What, no repentance? No grief over lost lives? No recognition that there is a profound similarity between different sets of permissive thought?
I wanted to be positive about this document, for the issues it touches are so very important – for some people, literally a matter of life and death. And there is a spiritual danger for me that as I pontificate on the theological hollowness of the report I ignore its real challenges. There is plenty of good secular thinking in the six moral issues. They are undeniably complex, and the facts in those strands of the report are fascinating and humbling. Those of us in prosperous parts the world should be examining our self-satisfied assumptions.
But it could have been done so much better than this wearyingly predictable agenda. Areas of disagreement are marked as minefields, and areas of potential press releases strung with welcome banners. Past blunders are never mentioned, and present opponents treated as straw men. Even relieving the Third World debt burden is given so one-sided a presentation of the economic issues and so fundamentalist a hermeneutic of the Jubilee that I almost took my name off the petition. And since it deceived so often in areas of Biblical truth, I become suspicious of it throughout. Even when I most wanted to support it I feared it had retained some evidence lest God say something to challenge a Lambeth consensus.

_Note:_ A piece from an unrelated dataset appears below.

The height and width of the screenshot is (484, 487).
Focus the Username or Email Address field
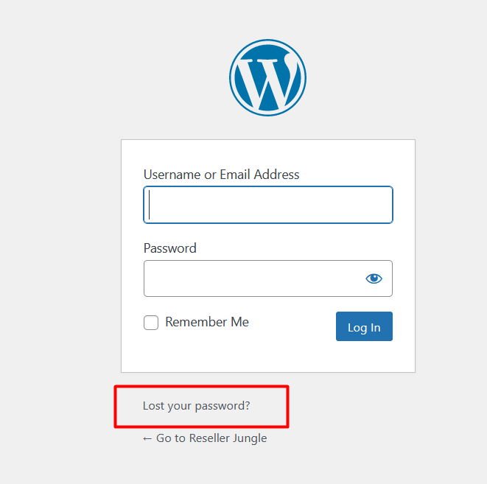[x=268, y=205]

“As Christians, full humanity is expressed finally in Jesus Christ. In Christ we encounter humanity in all its fullness. Our relationship to God in Christ is what makes us fully human. Life in Christ now offers us a vision of what human life in all its fullness will be later.” The vacuity of the entire project is seen in those unnecessary two words “As Christians”. Delete them, and I’ll cheer the rest of it to the rafters as we seek to witness to the Lord Jesus in a pagan world; add them and you dilute every Christian distinctive, and relativise the entire gospel.
Christopher Green is Curate of Christ Church, Surbiton in the diocese of Southwark.